Having a representation of the full set of valid configurations allows you to do cool, interesting things, such as creating reports that compare a previous set of valid configurations to that of an updated rule set, highlighting all the changes so you can see how it effects individual markets. Or you can use the solution space to prove properties, so whenever there’s a change in the system, the application will re-validate if the chosen properties still hold true. This gives you the comfort of knowing that a change hasn’t broken something fundamental in the model.

BOM Validation
It is essential to ensure that the product models are aligned with the corresponding bill-of-materials (BOMs) so that a valid and complete BOM can be created for each configured order. If not, all kinds of problems in the manufacturing process can occur, such as a car with two engines and no wheels.

The left illustration is of a configurable BOM (also called a Super-BOM or a 150% BOM), with selection conditions to filter the right parts based on the choices made in the configuration process.

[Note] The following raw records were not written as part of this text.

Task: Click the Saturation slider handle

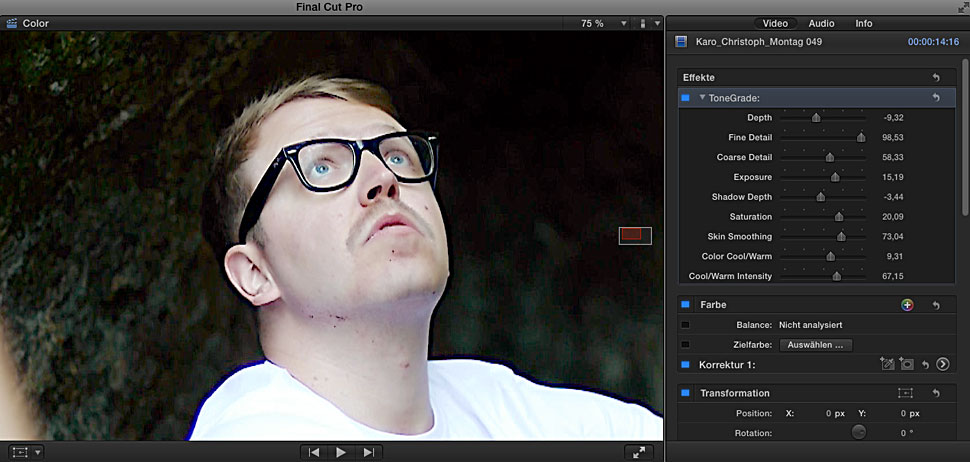Action: [x=839, y=217]
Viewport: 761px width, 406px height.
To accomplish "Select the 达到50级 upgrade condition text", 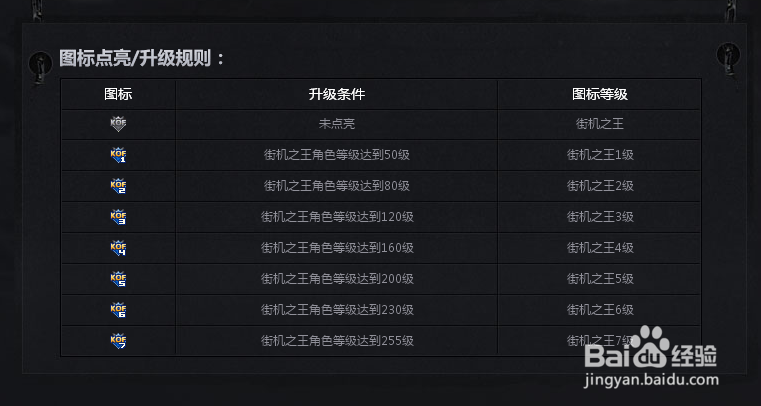I will pyautogui.click(x=336, y=155).
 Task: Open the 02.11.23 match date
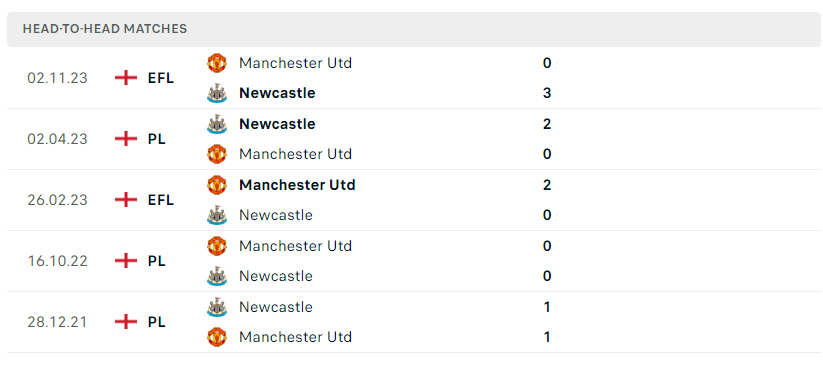58,78
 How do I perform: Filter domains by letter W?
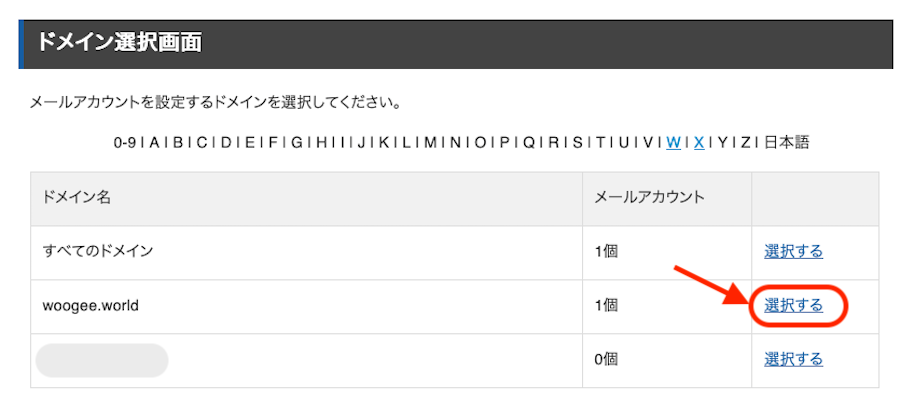[674, 142]
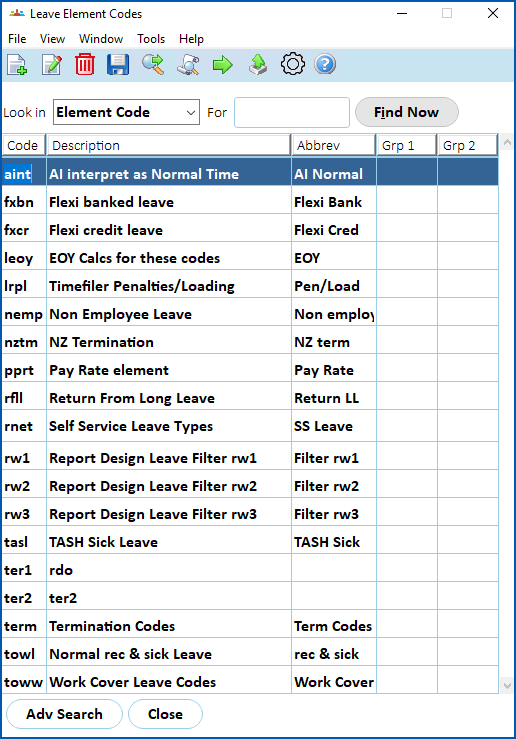Click the Adv Search button
This screenshot has width=516, height=739.
coord(64,714)
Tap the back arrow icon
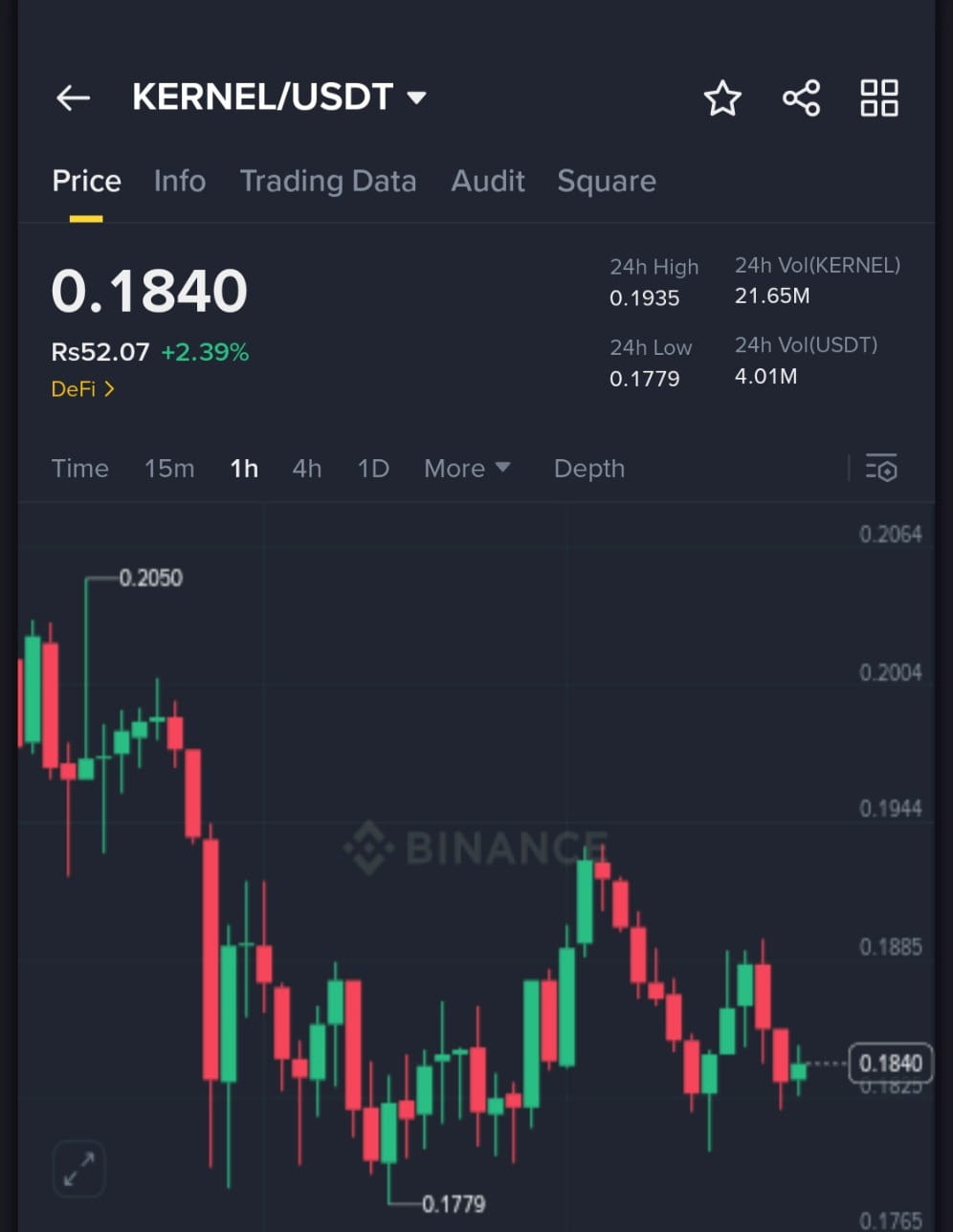Screen dimensions: 953x1232 [x=73, y=98]
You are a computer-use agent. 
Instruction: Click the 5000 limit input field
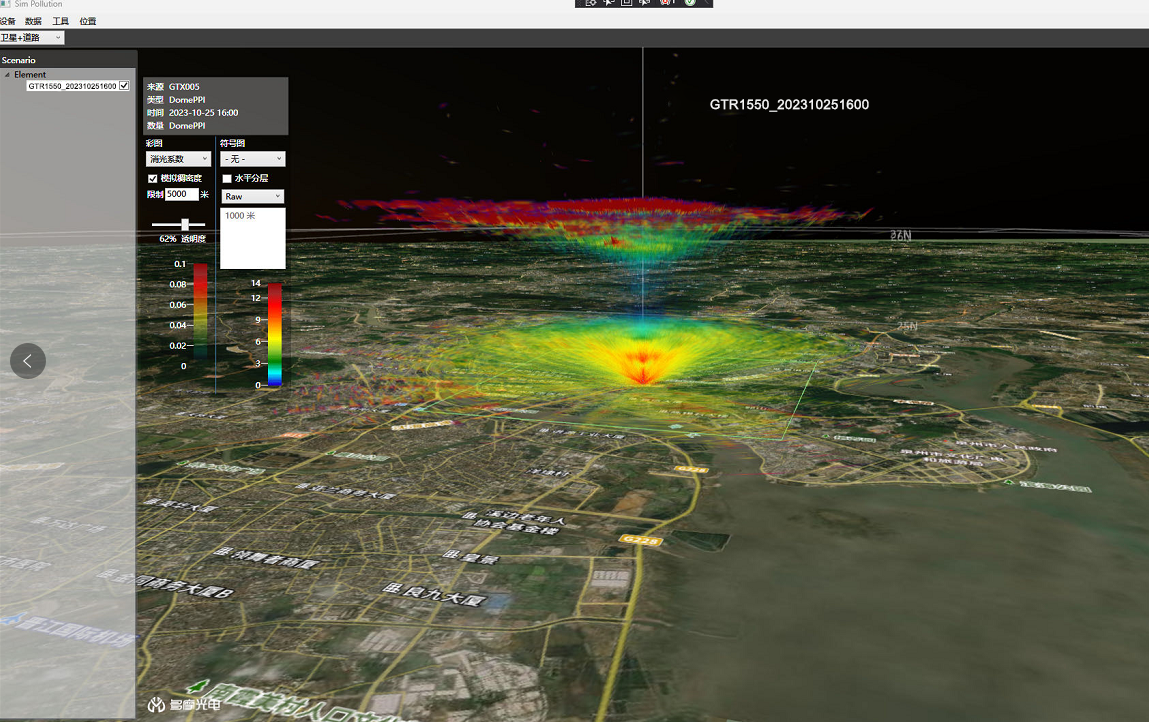tap(181, 194)
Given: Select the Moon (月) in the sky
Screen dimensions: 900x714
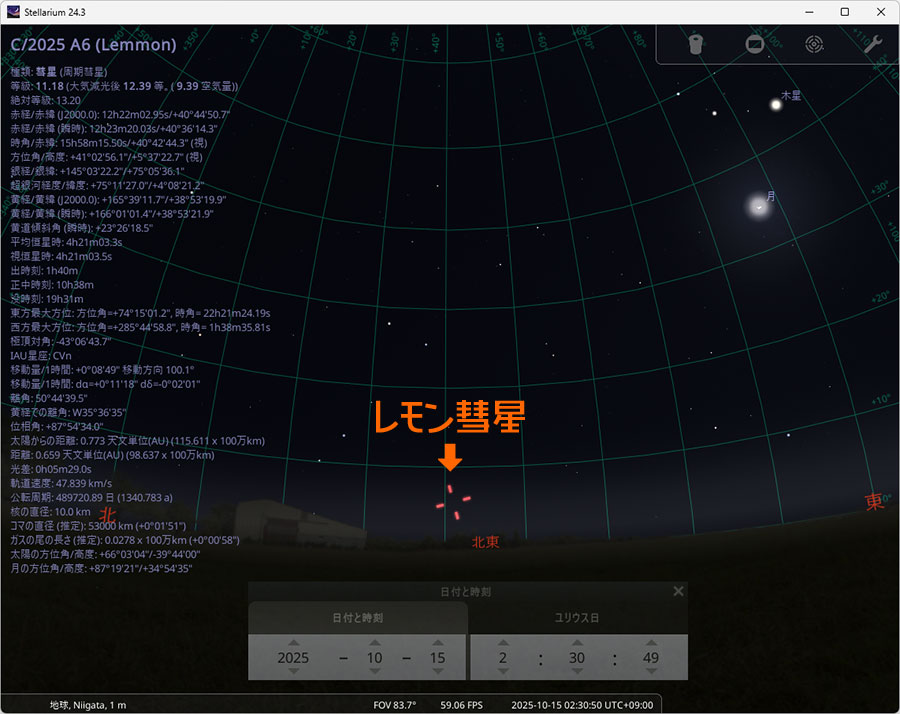Looking at the screenshot, I should [759, 207].
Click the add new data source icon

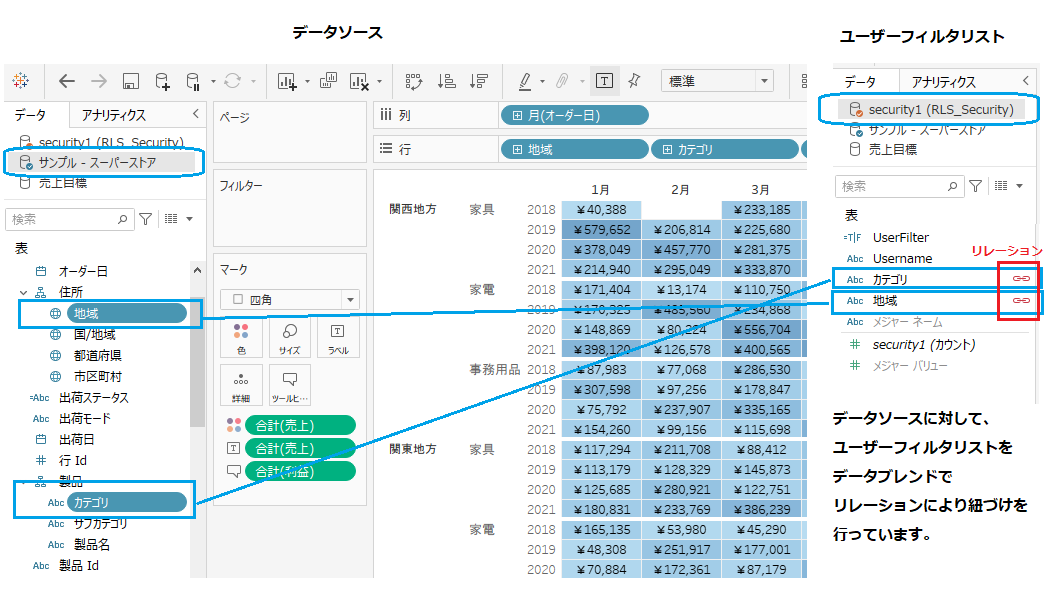[x=162, y=81]
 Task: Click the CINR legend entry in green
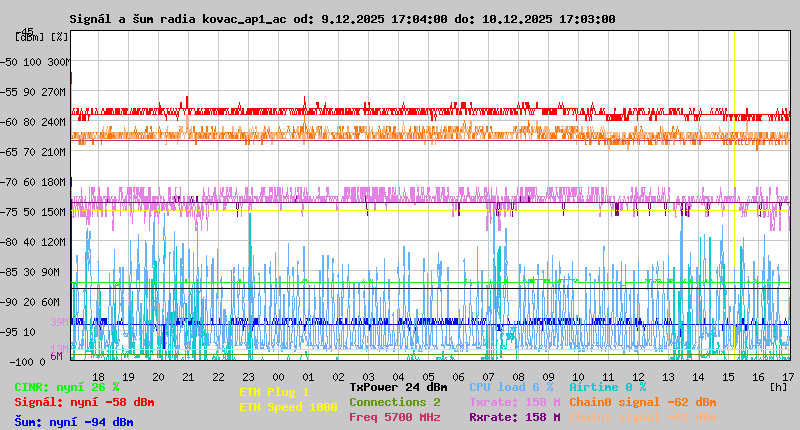[66, 387]
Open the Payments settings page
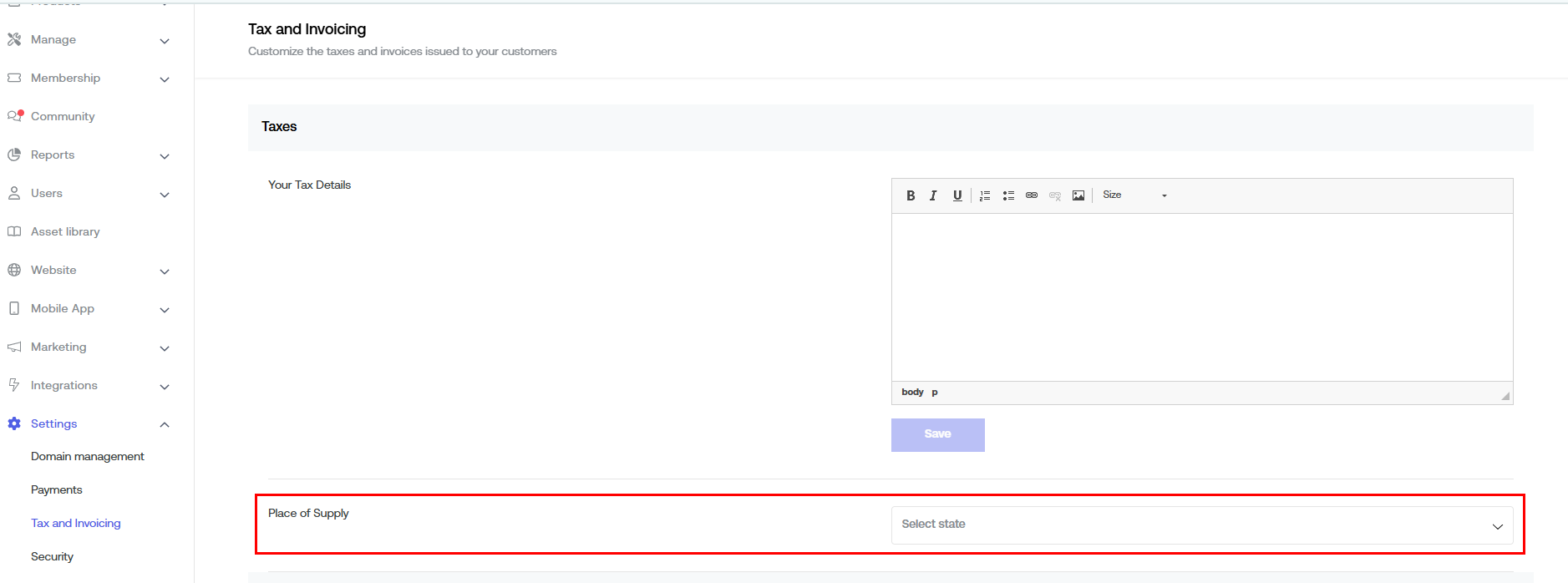This screenshot has width=1568, height=583. [57, 489]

The right picture illustrates the issues that can occur with a mismatch between the buildable and the orderable configurations; buildable configurations that cannot be ordered, orderable and sold configurations that cannot be manufactured.

These situations can be avoided by combining the VT™ representation of all valid configurations with the bill of materials information to identify, in one process, whether these situations will occur and create a report with counterexamples. This means that the configuration model will never allow combinations that cannot be manufactured and thereby removing errors in the ordering and manufacturing processes.

Optimization
When optimizing the bill of materials based on statistical data, you can check whether certain variants available are necessary, or remove parts that only affect a small fraction of the actual choices in the configuration model. As an example, low-runners are configuration choices that only appear in a low percentage of (expected) orders.

The below image shows an automotive part used behind a steering wheel, which has a number of different controls. Depending on the configuration of the car, different parts are needed based on the selection of, for example, lane assist, adaptive cruise control or steering wheel heating.

These variant drivers all have an influence and in this example, add up to 96 physical parts shown to the right of the feature tree. When combined with statistical information about customer choices, it provides a probability for each of the parts, identifying those that are very unlikely. These parts can then be eliminated by adding rules in the configuration model. For example, if the lane assist is always bundled with the adaptive cruise control, the need for some of these parts can be eliminated.